Equivalent Fractions
Basics on the topic Equivalent Fractions
Equivalent Fractions – Definition
In this learning text we will be looking at equivalent fractions and how to find equivalent fractions. You may already know from our previous videos what a fraction is. Let’s look at the recap of the definition of what fractions and equivalent fractions are.
Fractions always represent a part of a whole. For example, if a pizza is divided into four equal pieces, one piece is called $\frac{1}{4}$ of a whole pizza.
Equivalent fractions are fractions which have the same value but are represented with a different numerator and denominator.

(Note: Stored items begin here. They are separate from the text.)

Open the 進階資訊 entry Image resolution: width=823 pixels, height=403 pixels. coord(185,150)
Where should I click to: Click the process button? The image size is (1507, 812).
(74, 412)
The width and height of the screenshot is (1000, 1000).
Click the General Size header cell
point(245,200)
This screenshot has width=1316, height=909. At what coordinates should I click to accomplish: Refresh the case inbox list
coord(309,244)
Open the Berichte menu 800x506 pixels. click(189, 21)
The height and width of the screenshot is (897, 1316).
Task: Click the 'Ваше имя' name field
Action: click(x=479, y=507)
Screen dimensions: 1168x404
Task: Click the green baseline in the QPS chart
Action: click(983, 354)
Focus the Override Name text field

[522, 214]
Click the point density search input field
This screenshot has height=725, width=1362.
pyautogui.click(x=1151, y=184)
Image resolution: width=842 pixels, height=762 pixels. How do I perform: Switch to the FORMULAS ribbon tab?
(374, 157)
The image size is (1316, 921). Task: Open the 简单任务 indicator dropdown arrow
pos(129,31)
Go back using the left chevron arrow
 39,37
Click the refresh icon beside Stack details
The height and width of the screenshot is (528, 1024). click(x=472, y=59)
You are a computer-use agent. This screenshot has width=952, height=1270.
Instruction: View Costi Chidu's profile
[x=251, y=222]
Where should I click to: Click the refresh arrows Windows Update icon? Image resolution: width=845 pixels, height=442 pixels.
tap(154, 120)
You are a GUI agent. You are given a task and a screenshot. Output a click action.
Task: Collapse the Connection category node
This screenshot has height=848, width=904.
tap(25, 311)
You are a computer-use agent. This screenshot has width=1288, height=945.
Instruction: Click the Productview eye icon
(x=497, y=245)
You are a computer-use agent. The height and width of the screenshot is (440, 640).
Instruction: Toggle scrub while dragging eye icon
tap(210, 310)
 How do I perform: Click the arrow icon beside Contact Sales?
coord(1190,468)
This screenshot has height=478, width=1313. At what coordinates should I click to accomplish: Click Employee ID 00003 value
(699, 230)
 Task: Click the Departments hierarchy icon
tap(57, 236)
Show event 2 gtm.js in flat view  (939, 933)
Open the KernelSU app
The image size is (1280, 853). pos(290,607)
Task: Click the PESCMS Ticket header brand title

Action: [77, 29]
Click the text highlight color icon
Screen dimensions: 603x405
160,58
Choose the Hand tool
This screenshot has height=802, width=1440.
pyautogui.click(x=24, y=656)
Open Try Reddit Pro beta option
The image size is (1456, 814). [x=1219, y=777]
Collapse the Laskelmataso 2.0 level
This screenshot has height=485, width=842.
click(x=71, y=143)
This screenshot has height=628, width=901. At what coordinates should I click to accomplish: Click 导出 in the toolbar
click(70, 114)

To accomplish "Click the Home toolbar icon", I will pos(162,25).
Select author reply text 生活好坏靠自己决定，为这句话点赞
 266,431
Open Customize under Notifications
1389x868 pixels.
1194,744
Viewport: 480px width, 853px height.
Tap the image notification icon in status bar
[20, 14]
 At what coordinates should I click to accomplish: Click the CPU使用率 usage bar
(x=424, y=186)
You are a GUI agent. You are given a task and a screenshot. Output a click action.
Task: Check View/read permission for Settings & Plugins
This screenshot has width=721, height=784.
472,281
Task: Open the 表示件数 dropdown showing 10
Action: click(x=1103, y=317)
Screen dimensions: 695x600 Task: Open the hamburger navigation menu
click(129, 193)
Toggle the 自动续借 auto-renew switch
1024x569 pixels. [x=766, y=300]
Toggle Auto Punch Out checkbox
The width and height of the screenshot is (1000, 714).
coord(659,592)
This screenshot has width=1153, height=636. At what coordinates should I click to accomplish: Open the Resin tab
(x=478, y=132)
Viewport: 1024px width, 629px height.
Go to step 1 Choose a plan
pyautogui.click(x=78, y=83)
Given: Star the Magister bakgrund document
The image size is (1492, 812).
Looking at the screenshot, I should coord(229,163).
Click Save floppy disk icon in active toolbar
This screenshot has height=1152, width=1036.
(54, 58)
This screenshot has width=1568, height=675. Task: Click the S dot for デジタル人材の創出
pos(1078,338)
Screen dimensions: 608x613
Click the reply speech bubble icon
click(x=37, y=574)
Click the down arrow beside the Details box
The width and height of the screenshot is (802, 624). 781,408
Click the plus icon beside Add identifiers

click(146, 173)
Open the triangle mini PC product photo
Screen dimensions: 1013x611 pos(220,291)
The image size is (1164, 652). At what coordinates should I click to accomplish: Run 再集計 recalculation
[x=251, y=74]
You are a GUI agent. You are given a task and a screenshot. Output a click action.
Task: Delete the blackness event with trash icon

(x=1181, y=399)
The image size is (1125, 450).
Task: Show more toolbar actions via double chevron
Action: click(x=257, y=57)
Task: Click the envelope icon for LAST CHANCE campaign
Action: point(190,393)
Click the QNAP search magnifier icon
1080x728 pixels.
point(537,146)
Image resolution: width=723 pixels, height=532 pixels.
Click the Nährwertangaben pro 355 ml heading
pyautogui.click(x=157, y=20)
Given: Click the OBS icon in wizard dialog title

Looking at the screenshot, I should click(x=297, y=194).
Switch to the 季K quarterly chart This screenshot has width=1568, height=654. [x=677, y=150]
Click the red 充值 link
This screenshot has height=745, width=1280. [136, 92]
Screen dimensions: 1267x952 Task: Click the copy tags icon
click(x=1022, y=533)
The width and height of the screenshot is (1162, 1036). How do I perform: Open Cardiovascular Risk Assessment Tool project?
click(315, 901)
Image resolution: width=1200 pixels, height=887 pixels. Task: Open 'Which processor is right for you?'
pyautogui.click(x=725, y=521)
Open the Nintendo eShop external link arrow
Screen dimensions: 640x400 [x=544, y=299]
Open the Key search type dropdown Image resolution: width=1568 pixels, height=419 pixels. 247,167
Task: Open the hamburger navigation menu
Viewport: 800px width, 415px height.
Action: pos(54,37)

Equivalent fractions are created by breaking a whole into smaller equal parts. For example, the equivalent fractions visual diagram below is showing a whole as a fraction of $\frac{2}{2}$ and another fraction which is still one whole as a fraction $\frac{8}{8}$. So, the fractions $\frac{2}{2}$ and $\frac{8}{8}$ are equivalent fractions.
To create equivalent fractions, we can increase the number of pieces by multiplying the numerator and the denominator by the same n factor.
In mathematics, we use a multiplication expression to represent an equivalent fraction. The left-hand side of the expression represents our fraction and the right-hand side of the expression represents an equivalent fraction multiplied by n, where n represents any number. The equal sign shows that both sides of the expression are equal to each other. The bigger the number we multiply the fraction by, the more equal parts the whole has.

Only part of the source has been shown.